Please repeat exactly the lines below from the one containing "Instruction: Place cursor" down to the one containing "Given: Like armenianagrande's", both included, and nothing else.
[DATA EXCERPTS]
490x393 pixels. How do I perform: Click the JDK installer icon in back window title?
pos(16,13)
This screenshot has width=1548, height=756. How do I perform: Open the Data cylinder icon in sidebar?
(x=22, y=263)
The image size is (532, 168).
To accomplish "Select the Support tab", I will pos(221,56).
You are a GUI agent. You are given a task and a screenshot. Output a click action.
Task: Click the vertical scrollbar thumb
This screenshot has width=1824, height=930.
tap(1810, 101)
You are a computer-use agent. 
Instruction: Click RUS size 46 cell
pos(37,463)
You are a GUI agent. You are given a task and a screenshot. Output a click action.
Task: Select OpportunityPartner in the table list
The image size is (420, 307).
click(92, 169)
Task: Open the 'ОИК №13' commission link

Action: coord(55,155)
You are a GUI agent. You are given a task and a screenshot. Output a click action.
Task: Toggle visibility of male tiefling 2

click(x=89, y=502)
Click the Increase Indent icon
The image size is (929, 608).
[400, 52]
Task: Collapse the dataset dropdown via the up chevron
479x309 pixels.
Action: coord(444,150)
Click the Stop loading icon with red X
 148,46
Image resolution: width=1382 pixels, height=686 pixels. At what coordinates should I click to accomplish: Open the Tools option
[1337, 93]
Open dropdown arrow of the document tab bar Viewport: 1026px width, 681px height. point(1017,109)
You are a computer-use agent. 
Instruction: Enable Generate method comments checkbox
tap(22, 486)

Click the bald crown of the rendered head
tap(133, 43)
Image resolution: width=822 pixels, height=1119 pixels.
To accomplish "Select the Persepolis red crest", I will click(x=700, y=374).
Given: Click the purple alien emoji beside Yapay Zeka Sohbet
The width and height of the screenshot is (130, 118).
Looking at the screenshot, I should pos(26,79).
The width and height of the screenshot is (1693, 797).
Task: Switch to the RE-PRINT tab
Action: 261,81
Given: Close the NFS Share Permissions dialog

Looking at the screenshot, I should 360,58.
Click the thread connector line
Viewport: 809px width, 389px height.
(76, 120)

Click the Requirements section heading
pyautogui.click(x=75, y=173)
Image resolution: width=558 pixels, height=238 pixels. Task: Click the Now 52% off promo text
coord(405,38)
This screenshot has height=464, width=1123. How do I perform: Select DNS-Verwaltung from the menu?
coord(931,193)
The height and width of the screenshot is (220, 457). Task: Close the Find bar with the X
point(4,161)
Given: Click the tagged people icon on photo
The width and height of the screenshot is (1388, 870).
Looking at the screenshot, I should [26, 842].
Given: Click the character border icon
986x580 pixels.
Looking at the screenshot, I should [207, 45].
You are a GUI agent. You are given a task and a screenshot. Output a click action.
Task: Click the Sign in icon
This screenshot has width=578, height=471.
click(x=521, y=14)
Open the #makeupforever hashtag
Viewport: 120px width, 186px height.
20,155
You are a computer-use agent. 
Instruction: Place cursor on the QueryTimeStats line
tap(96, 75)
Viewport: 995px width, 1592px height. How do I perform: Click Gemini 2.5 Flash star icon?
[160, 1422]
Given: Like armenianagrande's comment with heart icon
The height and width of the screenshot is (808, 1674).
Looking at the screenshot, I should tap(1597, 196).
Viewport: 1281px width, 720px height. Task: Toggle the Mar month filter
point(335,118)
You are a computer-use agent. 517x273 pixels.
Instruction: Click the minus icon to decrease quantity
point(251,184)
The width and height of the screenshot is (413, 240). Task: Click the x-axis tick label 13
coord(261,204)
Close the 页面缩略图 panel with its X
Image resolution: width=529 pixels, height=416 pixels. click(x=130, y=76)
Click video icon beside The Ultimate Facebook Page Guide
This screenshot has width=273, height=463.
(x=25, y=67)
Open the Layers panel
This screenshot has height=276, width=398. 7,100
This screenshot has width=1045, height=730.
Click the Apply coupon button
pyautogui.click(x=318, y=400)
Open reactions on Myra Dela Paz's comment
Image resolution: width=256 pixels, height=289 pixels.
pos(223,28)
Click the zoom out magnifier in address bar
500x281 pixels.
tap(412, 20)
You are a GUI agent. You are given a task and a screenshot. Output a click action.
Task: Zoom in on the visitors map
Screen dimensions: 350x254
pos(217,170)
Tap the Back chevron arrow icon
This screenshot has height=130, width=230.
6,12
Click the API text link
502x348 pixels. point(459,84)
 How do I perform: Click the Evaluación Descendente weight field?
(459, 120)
[/DATA EXCERPTS]
• [EXERCISE RESULT]
Instruction: Place cursor on the QueryTimeStats line
tap(96, 75)
Viewport: 995px width, 1592px height. How do I perform: Click Gemini 2.5 Flash star icon?
[160, 1422]
Given: Like armenianagrande's comment with heart icon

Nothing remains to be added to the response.